Un jour, je me trouve seul dans la cour avec Christine, de l'autre côté de la grille. Elle prend un air mystérieux et me dit d'approcher de la grille. Approcher encore... et soudain glisse sa main à travers la grille et me touche le bas-ventre ! J'ai pris peur et suis parti en courant. Puis, me retournant, j'ai aperçu Évelyne, qui de sa fenêtre observait la scène. J'en ai conclu qu'elle avait envoyé Christine en service commandé. C'est la première fois que je raconte cette histoire qui n'a eu aucune suite.

C'est seulement quand j'ai eu 22 ans que j'ai pour la première fois pu voir comment était le sexe féminin, en regardant celui de ma première petite amie. Sinon, j'ignorais comment étaient faits les femmes.

La société dans son ensemble était castrée. Quand elle s'est dé-castrée, elle est partie d'un extrême à l'autre.

Pourquoi s'est-elle dé-castrée ? Très certainement parce que les femmes se sont mises en masses à avoir des activités rémunérées et acquérir ainsi leur indépendance matérielle. Leur dépendance des hommes : père, frère, fiancé ou mari, était la clé de voûte du système régissant la sexualité. Cette clé de voûte effondrée, le reste s'est décomposé. La libre contraception y a aussi beaucoup contribué.

Mais, au lieu de chercher l'authenticité, les individus libérés des règles anciennes se sont bornés à chercher à faire le contraire de ce qu'ils se sentaient contraints de faire auparavant.

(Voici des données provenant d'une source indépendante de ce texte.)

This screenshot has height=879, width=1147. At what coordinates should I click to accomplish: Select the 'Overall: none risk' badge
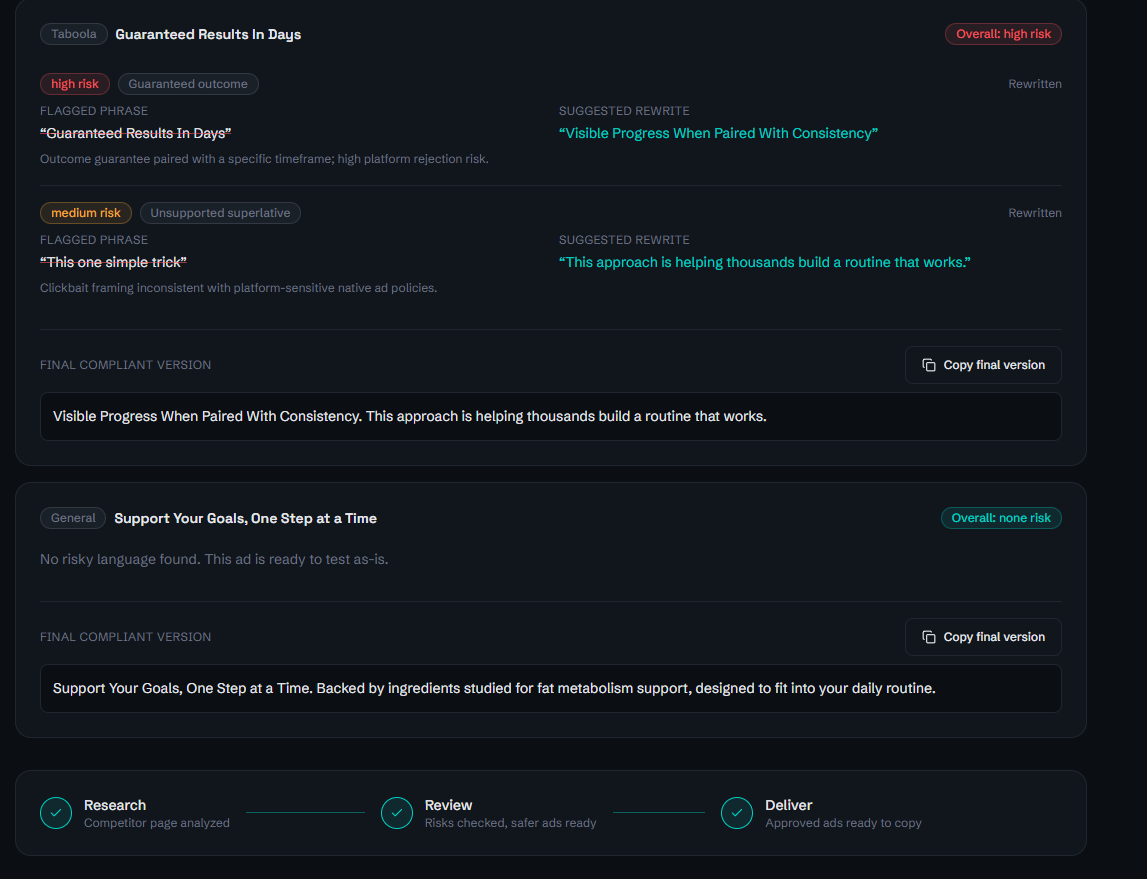pos(1001,518)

Le sexe absent est devenu omniprésent. De la chasteté forcée on est passé à la baise tout azimuts. La « génération capote » est arrivée. Comme me le disait un ami, mort récemment : « ce n'est plus les bisous, c'est au lit tout de suite ! »

Et c'est là que la grande erreur a été commise. En croyant arriver à la liberté, on a inventé une nouvelle servitude. On est passé du sexe interdit au sexe obligatoire. Et pour l'épanouissement humain, passé le début du changement, paraissant prometteur, on a inventé une nouvelle servitude.

Quand deux individus se rapprochent, ils se font des câlins, des bisous. Mais, au lieu de suivre leurs désirs, ils transposent la règle du devoir conjugal dans la vie relationnelle câline : il faut absolument, on doit, c'est nécessaire, indispensable, bien et urgent de baiser. Sans pour autant éprouver de véritables désirs. On tue l'authenticité aussi efficacement avec des obligations qu'avec des interdits. Résultat, tout un tas de relations chaleureuses sont progressivement rongées par l'acide d'une sexualité artificielle et mal venue. Et les belles relations succombent, innombrables. Après avoir paru esquisser un avenir prometteur, elles finissent en divorces, séparations. Voilà la vérité.